▶ _Description of the task_
The word "computer" occurs in some of the lines below; copy each of those lines.
++++ Data supplied
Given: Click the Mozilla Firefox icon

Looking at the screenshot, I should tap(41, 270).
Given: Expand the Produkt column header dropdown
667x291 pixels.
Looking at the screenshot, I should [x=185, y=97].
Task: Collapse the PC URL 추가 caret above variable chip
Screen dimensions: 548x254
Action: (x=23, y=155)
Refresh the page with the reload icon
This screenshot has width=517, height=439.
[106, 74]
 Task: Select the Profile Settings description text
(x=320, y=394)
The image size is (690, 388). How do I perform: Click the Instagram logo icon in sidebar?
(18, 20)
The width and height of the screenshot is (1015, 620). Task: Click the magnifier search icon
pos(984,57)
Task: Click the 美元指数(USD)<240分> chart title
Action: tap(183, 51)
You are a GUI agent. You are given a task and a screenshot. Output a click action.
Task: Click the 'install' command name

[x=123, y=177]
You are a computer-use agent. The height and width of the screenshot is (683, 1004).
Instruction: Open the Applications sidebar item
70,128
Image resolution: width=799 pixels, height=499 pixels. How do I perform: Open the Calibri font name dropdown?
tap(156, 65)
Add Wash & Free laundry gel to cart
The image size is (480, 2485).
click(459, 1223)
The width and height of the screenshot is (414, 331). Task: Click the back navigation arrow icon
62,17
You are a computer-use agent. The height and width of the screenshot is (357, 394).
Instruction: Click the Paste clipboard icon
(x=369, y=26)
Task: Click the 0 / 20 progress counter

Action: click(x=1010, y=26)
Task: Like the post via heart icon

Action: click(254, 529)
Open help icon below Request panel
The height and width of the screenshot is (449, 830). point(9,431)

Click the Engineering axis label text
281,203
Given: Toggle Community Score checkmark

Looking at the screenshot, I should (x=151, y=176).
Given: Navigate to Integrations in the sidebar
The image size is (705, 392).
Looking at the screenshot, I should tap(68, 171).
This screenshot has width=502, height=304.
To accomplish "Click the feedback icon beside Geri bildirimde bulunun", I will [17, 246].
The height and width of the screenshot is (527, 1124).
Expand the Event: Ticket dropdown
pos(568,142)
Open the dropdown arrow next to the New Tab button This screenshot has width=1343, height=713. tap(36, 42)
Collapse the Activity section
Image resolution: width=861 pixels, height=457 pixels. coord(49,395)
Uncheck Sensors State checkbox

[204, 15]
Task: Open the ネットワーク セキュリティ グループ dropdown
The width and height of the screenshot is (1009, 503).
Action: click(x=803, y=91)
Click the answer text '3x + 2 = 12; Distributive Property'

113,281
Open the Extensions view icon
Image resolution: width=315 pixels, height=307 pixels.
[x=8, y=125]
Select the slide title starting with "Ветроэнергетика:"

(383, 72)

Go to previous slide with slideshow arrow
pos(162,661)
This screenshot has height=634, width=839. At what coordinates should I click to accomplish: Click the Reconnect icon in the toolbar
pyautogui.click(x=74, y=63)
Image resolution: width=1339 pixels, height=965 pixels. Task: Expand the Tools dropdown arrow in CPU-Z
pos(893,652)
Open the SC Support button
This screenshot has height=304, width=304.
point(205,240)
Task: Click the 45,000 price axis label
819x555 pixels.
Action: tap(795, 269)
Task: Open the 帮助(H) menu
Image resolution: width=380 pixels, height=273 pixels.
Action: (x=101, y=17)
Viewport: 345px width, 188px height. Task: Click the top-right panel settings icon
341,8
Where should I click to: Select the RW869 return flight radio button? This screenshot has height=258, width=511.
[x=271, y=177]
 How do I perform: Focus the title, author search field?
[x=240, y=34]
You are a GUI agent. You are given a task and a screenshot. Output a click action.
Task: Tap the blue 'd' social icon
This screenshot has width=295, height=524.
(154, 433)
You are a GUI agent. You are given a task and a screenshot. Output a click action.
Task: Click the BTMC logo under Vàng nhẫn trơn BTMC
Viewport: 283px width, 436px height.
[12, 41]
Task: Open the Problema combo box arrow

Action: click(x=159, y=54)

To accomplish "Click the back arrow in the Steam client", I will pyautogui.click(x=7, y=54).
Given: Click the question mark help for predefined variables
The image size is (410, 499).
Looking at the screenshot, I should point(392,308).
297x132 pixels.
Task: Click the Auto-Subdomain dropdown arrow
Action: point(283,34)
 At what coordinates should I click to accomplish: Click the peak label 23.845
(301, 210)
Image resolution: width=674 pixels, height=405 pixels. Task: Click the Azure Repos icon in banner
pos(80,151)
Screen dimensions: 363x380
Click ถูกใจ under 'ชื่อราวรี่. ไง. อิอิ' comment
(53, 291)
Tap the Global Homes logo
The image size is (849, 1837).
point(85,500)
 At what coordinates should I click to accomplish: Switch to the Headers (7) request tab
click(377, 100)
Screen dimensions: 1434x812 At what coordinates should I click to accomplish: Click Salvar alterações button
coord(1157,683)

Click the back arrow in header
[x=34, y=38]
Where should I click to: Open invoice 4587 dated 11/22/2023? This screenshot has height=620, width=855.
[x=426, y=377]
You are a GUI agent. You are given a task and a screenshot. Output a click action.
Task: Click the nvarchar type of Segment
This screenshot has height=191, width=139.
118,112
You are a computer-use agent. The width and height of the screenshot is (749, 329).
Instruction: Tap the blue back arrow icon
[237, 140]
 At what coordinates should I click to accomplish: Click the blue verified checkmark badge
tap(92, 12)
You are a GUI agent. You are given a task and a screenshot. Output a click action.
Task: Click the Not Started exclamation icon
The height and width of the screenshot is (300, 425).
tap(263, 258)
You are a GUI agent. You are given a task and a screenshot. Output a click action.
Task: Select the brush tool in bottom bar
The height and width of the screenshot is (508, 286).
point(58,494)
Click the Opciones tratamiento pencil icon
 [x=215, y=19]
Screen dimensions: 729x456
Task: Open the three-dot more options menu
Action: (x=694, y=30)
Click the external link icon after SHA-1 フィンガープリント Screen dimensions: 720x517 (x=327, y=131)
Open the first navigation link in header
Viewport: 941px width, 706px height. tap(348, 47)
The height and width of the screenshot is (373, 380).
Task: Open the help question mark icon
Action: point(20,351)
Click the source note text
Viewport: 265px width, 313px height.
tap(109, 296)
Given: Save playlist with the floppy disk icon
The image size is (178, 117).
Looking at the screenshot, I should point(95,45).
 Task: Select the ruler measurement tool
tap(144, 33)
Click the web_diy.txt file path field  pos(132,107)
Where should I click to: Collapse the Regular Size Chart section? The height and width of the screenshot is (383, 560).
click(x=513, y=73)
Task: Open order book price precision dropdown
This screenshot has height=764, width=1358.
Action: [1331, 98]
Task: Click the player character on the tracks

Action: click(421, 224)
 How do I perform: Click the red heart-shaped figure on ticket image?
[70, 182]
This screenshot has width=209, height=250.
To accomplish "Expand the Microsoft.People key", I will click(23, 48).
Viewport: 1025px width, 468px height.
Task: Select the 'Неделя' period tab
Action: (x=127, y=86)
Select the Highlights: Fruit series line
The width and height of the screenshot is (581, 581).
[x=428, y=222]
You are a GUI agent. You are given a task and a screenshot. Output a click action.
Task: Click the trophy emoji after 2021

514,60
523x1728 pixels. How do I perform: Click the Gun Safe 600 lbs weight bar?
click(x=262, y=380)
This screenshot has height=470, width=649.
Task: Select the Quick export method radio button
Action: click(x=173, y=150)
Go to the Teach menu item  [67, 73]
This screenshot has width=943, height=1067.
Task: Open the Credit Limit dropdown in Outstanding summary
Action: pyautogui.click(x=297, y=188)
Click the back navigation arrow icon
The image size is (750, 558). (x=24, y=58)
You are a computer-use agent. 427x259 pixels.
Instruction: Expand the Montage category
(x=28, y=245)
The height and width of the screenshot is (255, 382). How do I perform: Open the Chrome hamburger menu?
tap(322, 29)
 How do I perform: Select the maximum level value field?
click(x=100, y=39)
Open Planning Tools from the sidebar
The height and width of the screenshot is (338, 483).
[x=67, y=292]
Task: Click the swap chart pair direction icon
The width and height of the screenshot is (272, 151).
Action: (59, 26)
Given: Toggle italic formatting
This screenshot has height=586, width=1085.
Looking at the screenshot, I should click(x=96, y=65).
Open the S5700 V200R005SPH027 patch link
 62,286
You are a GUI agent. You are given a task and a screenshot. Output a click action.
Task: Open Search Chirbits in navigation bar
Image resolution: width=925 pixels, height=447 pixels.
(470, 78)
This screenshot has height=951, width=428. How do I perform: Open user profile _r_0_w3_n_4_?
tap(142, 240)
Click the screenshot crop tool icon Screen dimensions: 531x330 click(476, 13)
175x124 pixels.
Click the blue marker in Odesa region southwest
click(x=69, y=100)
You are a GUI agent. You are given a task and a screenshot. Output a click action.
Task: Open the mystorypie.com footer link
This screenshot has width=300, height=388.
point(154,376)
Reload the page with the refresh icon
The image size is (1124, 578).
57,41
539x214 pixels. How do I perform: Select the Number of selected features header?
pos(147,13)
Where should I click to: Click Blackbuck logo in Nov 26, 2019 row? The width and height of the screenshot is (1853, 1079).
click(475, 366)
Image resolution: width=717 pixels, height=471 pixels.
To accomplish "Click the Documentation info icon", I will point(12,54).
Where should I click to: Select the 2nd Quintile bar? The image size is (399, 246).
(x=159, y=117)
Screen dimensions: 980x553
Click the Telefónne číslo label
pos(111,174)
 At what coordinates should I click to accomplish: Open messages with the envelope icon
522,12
++++++++
▶ _Answer space_
You are a computer-use agent. The height and width of the screenshot is (683, 1004).
You are a computer-use agent. The height and width of the screenshot is (357, 394).
You are a computer-use agent. The width and height of the screenshot is (749, 329).
You are a computer-use agent. 427x259 pixels.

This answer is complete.